## [EXERCISE REQUIREMENTS]
Reproduce verbatim the lines of the records below from the line containing "Open the Analyses tab" through the line containing "tap(460, 196)", both included.

## Start SOURCE DATA

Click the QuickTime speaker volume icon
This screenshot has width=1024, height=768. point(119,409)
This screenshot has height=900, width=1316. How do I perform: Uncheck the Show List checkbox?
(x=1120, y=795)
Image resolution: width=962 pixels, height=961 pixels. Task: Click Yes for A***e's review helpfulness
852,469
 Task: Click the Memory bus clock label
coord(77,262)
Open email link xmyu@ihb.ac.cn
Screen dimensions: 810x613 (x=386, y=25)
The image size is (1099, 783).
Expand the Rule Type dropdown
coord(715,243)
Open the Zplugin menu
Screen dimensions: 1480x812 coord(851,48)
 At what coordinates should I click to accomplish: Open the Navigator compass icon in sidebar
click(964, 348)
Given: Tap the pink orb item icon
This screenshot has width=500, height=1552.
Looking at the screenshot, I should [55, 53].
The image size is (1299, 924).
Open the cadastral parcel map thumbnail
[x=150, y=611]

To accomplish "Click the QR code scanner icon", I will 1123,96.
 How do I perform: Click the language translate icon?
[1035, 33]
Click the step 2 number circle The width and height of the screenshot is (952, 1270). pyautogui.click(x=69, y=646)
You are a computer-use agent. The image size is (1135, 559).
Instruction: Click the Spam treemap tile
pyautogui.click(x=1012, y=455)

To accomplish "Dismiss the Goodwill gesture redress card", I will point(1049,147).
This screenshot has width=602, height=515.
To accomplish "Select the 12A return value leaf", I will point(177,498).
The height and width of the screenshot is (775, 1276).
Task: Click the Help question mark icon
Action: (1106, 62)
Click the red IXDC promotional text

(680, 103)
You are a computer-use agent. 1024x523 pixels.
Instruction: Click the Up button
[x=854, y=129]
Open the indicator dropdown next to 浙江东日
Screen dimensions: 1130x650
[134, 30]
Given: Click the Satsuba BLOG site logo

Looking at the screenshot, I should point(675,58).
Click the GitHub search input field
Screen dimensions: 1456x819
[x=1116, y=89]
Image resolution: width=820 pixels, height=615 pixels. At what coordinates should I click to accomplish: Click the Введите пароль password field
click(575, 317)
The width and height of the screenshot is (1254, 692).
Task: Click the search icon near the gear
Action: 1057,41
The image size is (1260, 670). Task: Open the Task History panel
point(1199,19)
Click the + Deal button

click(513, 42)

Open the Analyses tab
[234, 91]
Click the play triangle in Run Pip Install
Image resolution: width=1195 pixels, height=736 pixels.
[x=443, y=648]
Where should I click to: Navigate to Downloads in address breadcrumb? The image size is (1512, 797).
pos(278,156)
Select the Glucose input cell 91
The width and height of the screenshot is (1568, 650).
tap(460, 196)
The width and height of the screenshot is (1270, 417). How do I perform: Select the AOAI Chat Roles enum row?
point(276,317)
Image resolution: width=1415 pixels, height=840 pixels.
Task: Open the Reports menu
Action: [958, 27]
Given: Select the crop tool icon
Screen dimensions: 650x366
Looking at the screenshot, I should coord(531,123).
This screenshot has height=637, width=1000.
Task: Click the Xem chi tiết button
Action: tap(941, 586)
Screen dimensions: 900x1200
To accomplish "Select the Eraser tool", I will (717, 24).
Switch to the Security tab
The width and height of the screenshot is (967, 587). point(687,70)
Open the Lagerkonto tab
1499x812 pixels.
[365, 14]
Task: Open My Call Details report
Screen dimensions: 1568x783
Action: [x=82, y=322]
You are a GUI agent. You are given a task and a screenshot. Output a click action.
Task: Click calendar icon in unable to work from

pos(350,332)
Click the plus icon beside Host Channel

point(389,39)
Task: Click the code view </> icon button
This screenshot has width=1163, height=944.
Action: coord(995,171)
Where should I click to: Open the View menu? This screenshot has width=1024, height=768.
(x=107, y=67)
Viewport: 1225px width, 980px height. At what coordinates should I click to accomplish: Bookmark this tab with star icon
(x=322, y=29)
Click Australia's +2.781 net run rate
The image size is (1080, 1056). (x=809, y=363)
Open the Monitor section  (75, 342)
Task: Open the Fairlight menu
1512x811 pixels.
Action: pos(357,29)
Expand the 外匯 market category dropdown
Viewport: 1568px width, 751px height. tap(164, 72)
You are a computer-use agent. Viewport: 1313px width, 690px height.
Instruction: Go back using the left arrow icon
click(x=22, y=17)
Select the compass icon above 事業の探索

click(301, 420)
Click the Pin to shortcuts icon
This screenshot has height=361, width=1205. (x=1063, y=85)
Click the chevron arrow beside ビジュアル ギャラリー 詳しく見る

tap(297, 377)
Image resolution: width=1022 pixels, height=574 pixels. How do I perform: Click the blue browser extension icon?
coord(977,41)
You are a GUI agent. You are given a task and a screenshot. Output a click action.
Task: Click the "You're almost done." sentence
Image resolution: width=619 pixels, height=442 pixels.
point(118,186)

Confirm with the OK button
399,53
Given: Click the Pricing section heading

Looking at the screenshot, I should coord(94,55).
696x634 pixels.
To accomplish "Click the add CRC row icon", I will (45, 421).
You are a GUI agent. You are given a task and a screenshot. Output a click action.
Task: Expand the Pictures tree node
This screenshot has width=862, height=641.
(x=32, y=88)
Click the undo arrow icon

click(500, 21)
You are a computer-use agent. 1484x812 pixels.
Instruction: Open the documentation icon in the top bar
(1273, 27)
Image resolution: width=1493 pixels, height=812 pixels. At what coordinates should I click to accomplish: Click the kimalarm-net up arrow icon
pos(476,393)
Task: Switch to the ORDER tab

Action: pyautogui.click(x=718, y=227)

## End SOURCE DATA

## [FULL OUTPUT]
Open the Analyses tab
[234, 91]
Click the play triangle in Run Pip Install
Image resolution: width=1195 pixels, height=736 pixels.
[x=443, y=648]
Where should I click to: Navigate to Downloads in address breadcrumb? The image size is (1512, 797).
pos(278,156)
Select the Glucose input cell 91
The width and height of the screenshot is (1568, 650).
tap(460, 196)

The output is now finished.